**Brano riportato**
---------------

Sarà per questo che la grafica di Francesco Porcelli assomiglia incredibilmente ad una pagina di prosa.
Le dieci opere presenti in mostra rivelano uno sguardo impassibile sulla realtà, irresistibilmente attratto dalle linee di confine tra terra e mare, tra terra e cielo, in un’atmosfera sospesa, arida e desertica che sembra promettere la rivelazione del noumeno, la realtà in sé, disadorna ma essenziale.
Nasce da questa attesa fervida la pietà per ciò che si scorge: vaste e serpentine fasce di detriti, residui di una presenza umana ormai svanita col suo carico di disillusione, un paesaggio maculato di rovine industriali che infetta le profonde ferite inferte alla Madre Terra.
Laggiù il cubo di una rimessa assediato da una luce cruda dentro il quale palpita un’ombra scura e fresca; più oltre un sito scabro punteggiato di incongrui arbusti fossili, appare simile ai paesaggi delle carte lunari, al centro del quale si leva lo stelo di un palo solitario.

---------------

**Dati forniti**
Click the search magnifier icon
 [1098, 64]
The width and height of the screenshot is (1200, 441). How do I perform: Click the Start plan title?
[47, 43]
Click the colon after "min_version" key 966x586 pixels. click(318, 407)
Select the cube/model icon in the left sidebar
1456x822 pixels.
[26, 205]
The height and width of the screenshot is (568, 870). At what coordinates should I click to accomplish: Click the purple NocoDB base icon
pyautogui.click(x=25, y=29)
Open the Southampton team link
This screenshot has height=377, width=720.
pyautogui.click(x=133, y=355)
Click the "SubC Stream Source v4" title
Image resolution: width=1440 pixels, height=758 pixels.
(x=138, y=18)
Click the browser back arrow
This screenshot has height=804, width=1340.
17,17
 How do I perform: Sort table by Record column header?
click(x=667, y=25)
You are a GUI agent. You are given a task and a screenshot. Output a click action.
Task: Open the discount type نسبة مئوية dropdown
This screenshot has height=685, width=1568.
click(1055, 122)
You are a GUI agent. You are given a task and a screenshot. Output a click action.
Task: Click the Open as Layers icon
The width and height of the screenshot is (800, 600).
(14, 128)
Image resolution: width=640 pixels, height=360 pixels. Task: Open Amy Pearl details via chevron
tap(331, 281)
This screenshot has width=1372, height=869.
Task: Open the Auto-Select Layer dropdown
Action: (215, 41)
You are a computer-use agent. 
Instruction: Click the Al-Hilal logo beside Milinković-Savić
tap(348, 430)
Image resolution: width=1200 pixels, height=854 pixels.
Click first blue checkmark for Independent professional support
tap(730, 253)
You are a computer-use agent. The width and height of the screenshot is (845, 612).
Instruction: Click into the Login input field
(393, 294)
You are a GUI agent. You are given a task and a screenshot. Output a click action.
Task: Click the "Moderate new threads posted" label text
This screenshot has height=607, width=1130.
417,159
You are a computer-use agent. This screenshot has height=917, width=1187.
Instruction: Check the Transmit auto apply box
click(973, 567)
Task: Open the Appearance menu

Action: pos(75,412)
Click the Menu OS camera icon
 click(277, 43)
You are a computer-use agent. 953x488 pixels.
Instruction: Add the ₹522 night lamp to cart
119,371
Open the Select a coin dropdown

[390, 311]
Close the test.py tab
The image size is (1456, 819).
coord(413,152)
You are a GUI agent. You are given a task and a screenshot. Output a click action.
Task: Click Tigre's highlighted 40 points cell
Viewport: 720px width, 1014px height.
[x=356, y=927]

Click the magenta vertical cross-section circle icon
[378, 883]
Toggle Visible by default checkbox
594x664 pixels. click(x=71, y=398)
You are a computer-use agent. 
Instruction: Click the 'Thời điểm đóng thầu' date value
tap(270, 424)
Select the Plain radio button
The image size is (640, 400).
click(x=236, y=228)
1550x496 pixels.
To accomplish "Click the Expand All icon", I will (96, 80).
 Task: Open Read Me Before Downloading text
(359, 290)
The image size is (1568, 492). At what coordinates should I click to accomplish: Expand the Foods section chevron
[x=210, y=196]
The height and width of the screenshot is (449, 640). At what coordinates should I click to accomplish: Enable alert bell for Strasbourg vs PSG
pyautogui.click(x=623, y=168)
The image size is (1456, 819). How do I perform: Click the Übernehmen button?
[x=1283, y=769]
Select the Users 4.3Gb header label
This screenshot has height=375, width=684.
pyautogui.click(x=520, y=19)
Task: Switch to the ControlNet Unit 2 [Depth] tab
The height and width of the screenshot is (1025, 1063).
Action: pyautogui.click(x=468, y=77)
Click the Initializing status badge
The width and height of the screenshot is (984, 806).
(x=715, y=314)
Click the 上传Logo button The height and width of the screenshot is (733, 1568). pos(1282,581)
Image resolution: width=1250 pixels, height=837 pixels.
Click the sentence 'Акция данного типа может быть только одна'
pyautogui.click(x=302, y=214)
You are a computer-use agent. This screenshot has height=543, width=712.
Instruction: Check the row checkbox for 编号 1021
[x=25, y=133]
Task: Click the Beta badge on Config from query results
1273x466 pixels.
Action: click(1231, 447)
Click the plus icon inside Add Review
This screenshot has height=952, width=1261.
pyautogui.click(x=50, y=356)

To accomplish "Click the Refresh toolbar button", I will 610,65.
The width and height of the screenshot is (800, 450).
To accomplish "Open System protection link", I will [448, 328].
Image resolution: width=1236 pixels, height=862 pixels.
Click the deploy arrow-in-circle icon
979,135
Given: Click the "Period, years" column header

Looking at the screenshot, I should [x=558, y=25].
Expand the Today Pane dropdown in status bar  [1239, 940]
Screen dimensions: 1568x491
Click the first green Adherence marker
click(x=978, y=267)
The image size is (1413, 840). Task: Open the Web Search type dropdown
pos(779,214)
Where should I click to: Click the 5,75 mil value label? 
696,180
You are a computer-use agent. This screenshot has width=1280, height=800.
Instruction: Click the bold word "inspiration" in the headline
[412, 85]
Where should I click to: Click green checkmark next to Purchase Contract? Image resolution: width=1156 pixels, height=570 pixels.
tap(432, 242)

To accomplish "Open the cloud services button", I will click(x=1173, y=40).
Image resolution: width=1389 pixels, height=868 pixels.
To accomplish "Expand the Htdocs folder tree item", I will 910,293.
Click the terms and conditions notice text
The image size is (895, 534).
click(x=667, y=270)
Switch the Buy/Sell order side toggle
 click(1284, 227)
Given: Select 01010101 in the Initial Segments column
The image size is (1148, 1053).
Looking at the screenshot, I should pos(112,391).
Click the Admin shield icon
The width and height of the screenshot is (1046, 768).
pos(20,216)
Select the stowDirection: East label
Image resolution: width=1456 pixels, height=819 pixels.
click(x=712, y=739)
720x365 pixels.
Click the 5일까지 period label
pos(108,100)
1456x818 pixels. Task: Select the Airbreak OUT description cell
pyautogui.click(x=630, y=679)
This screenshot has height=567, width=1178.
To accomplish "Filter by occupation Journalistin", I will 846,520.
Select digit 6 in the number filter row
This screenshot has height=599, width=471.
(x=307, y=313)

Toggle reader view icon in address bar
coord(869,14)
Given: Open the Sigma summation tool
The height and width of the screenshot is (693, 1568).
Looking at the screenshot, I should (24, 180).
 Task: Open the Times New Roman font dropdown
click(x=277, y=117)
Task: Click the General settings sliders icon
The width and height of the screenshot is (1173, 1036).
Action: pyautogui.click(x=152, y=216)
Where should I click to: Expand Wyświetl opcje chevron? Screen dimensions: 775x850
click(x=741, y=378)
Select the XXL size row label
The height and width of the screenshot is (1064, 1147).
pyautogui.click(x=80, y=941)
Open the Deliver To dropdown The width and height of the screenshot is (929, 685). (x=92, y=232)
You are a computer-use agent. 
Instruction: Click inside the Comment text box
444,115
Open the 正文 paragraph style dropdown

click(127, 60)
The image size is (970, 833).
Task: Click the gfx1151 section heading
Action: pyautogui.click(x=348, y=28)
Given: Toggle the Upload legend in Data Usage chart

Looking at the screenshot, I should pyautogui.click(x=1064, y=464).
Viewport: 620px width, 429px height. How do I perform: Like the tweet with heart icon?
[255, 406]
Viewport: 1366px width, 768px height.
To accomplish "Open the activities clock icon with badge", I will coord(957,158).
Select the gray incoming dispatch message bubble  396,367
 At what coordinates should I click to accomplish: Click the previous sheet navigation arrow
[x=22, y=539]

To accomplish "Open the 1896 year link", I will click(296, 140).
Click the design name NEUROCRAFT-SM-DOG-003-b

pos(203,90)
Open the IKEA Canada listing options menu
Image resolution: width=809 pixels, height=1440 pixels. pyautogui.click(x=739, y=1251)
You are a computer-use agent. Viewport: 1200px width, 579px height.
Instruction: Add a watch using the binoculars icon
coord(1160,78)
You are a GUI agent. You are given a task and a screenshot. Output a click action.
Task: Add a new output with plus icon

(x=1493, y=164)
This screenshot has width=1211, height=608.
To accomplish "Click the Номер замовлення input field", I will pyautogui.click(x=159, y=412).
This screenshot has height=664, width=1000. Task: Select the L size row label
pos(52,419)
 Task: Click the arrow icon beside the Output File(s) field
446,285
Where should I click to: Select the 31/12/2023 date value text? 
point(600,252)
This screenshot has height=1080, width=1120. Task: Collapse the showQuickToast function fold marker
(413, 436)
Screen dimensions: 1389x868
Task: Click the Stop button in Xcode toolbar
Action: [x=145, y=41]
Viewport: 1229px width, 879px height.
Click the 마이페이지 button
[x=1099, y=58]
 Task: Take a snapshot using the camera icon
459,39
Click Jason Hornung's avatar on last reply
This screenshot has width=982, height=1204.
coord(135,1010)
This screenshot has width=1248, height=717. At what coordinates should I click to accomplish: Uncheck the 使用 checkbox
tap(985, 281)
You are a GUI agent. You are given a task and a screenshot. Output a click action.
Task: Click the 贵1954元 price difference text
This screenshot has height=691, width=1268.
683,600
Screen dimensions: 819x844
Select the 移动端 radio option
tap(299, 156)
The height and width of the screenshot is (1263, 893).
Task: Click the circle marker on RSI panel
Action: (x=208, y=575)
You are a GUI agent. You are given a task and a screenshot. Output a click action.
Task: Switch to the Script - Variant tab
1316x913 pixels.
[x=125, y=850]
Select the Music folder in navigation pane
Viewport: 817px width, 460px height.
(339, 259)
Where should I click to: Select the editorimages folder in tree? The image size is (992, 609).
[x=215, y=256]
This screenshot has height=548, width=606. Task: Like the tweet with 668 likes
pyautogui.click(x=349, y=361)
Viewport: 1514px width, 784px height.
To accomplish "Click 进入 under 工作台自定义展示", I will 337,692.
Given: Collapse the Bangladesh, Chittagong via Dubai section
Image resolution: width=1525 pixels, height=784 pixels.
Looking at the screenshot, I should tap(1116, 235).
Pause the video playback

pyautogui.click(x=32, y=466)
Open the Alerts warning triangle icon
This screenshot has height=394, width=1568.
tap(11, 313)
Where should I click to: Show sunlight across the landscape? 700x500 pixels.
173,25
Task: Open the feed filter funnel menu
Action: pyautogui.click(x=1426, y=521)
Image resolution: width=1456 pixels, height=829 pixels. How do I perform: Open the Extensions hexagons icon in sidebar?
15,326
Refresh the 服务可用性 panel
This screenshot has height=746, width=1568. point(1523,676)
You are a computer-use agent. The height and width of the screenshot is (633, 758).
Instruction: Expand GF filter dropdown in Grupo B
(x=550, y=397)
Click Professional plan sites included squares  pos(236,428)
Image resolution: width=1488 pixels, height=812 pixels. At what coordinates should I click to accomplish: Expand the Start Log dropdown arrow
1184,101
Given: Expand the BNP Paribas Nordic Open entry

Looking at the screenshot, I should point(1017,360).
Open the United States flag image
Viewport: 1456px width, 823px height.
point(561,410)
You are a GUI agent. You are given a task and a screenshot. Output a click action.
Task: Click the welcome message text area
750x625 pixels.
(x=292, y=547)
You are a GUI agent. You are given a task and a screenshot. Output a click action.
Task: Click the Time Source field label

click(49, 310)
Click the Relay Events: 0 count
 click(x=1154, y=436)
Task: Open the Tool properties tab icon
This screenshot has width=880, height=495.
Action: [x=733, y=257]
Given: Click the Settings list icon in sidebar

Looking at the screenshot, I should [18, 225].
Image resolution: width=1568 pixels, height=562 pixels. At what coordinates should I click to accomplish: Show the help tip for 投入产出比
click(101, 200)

---------------

**Azioni da svolgere**
1. Rispondi alle seguenti domande sul brano riportato dedicato alla grafica di Francesco Porcelli, indicando ogni risposta con la lettera corrispondente:
(a) Quante opere sono presenti in mostra?
(b) A che cosa assomiglia la grafica di Francesco Porcelli?
(c) Che cosa si leva al centro del sito scabro punteggiato di arbusti fossili?
2. Traduci in inglese questa frase del brano riportato sulla grafica di Francesco Porcelli: "Sarà per questo che la grafica di Francesco Porcelli assomiglia incredibilmente ad una pagina di prosa."
3. Prosegui il brano sulla grafica di Francesco Porcelli a partire dall'ultima frase riportata.

**Risultati**
1.
(a) Dieci.
(b) Ad una pagina di prosa.
(c) Lo stelo di un palo solitario.

2. That may be why Francesco Porcelli's graphic work bears an incredible resemblance to a page of prose.

3.
L’uomo è assente, parlano di lui i fitti segnali della sua presenza: la minacciosa e sgangherata selva di antenne puntata verso il cielo che sembra alludere alla ricerca di un’altra possibilità dell’essere, non più nella Natura. Si distinguono appena gli aulici relitti architettonici posti programmaticamente sullo sfondo a significare l’improbabilità di un ritorno; dialogano con loro, in primo piano, massi erratici composti in suggestivi gruppi, cosparsi di ciarpame da discarica, cespugli e arbusti stentati, pietrisco frantumato e rimescolato dagli elementi, prosciugato.
Porcelli evita, però, la retorica pop di tanta contemporaneità , non si abbandona all’estetica variopinta e ammiccante dell’arte del riciclo ma affoga tutto nel severo monocromatismo dell’acquaforte, del carboncino, della grafite.